The layout nets with only pins get pruned because they have only 1 connection. The VDD net is marked as mismatched because the "VDD" pin of NPD was removed from the extracted NPD netlist. While this example overall shows as "Passing", I had more complicated designs where it would fail (and beside that, I really hate red in my LVS results). I still want to be able to prune nets that don't have any connection (e.g. floating metal/fill), but I don't see how to do that. Do I need to iterate through all the pins and mark them as "dont_purge"?
Comments
There should be prune rules somewhere? But sounds like
you want them applied "surgically"?
Perhaps the rule that does the pruning, could be modified
or enhanced to make a net that contains a pin-polygon (I
guess we don't do that over here, but it's default Brand X
style) or pin-text-label-on-layer not be called a floating net.

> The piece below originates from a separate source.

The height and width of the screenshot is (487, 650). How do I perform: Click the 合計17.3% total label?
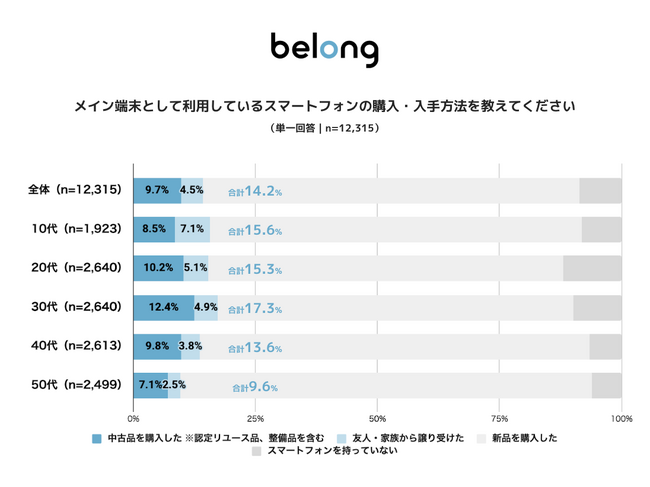tap(255, 309)
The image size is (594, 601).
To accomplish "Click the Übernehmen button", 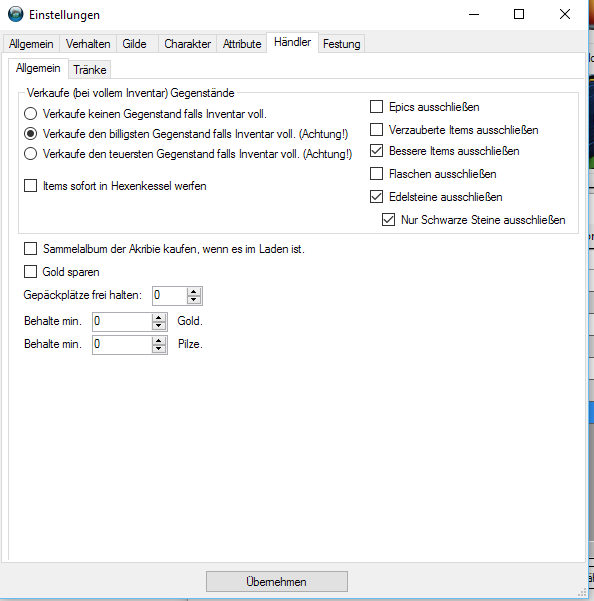I will click(x=277, y=581).
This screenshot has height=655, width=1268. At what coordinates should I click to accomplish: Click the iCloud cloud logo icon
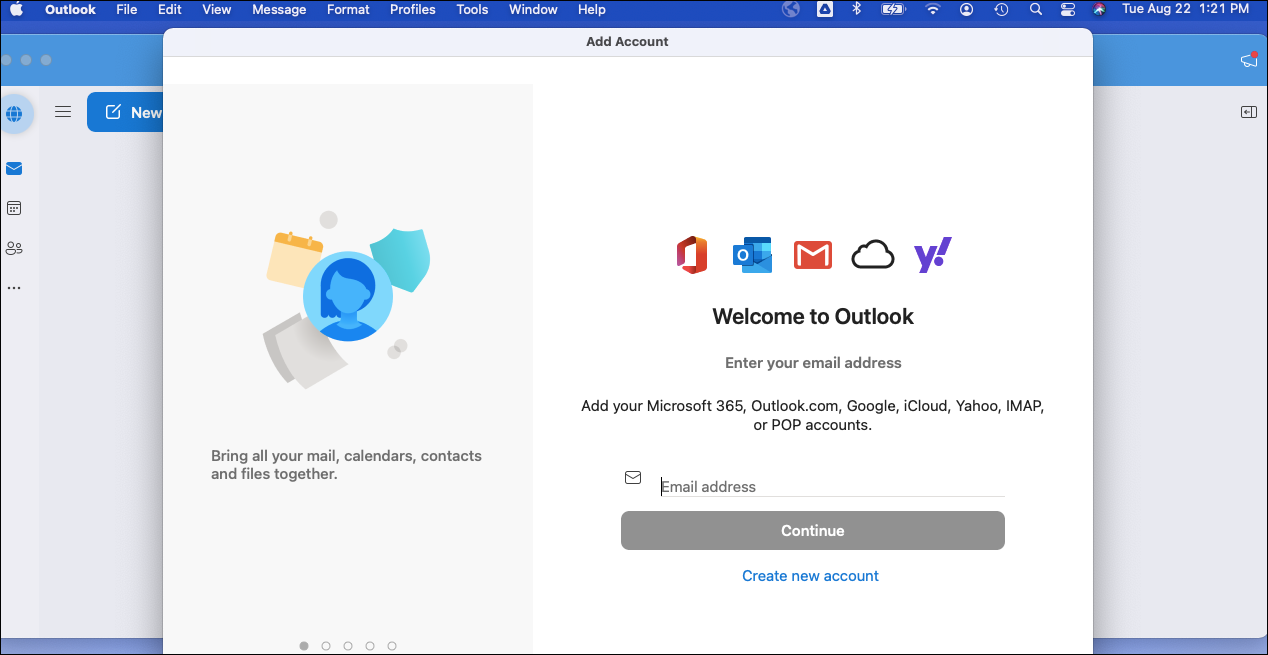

Because it's not, exactly - it's got a Z-axis rather than X, Y
axes connection.
Yes "surgically" is what is needed here
Here is a counterexample: Think of a via cell - the via has a pin, because it will connect to some metal above on the lower and upper level, It will probably also have two pins.
But I am quite sure you do not want to see via "subcircuits", do you?
Essentially, the idea of "simplify" is to normalize the netlist to some minimum version. That is a version, that preserves the netlist topology without containing irrelevant details. The assumption is that the schematic already has this minimum form.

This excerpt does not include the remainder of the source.